Mais à côté de la mer de Sorrente et de son «flot hexamètre», eût spécifié Corbière, que de talents se dessinaient et donnaient alors des espérances de succès et de gloire: Guiraud, Gaspard de Pons, camarade de Vigny à la Garde royale, Adolphe de Saint-Valry, moins euphoniquement Souillard dans la vie privée et châtelain à Montfort-l'Amaury, le toulousain Jules de Rességuier et tant d'autres, injustes oubliés de la grande critique, dont les murmures de l'Anio n'ont pas empêché l'implacable Léthé de submerger les noms.

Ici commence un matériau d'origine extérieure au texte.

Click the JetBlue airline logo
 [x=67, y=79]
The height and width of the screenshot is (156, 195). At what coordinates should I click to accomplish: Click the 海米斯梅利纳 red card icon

Elles sont contemporaines de cette génération et la rappellent, ces lettres. Souvent, elles complètent, et rectifient parfois, les souvenirs de jeunesse dictés par Olympio à sa femme, dans Victor Hugo raconté par un Témoin de sa Vie[3].
[3] Édition consultée: Victor Hugo raconté par un Témoin de sa Vie, avec œuvres inédites de Victor Hugo, entre autres un drame en trois actes: Inez de Castro. Paris, A. Lacroix, Verbœckhoven et Cie, 1867, 2 in-12 de 376; 419 pp.
Le grand homme aimait trop la légende pour n'en point créer autour de lui quelques-unes, surtout lorsqu'elles faisaient bien et prêtaient à antithèse. D'où le père bonapartiste et la mère vendéenne.
La gloire claironnante du fils a pu faire négliger assez communément celle, assez restreinte, du père, le «héros au sourire si doux[4]», et ses Mémoires: il ne messied point de le mieux connaître[5].
[4] La Légende des Siècles: Après la Bataille.
[5] Mémoires du général Hugo, gouverneur de plusieurs provinces et aide-major général des armées en Espagne. Paris, Ladvocat, 1823, 3 in-8º de 175-292, CII; 388 et 480 pp.
Ces Mémoires «contenant l'Histoire abrégée des guerres de la Révolution française depuis 1792 jusqu'en 1815, et notamment les campagnes des armées du Rhin, de la Vendée, d'Italie, d'Espagne», et la relation des deux sièges de Thionville, sont précédés de Mémoires inédits sur la guerre de Vendée, par le général Aubertin.
Un Précis historique, dû à Abel Hugo, des Événements qui ont conduit Joseph Napoléon sur le trône d'Espagne sert d'introduction à la deuxième partie des Mémoires du général Hugo, (T. II; pp. V-CII).
Dans son autobiographie, les souvenirs d'enfance et de jeunesse de Victor Hugo débordent d'affection et de reconnaissance,—c'était justice,—pour sa mère, cette Sophie Trébuchet, épousée, en 1796, par le général, alors simple capitaine et qui devait être si parfaite et si indulgente pour ses enfants, lorsqu'une aventurière corse, plus tard épousée, aurait fait abandonner à leur père le domicile conjugal et la vie commune.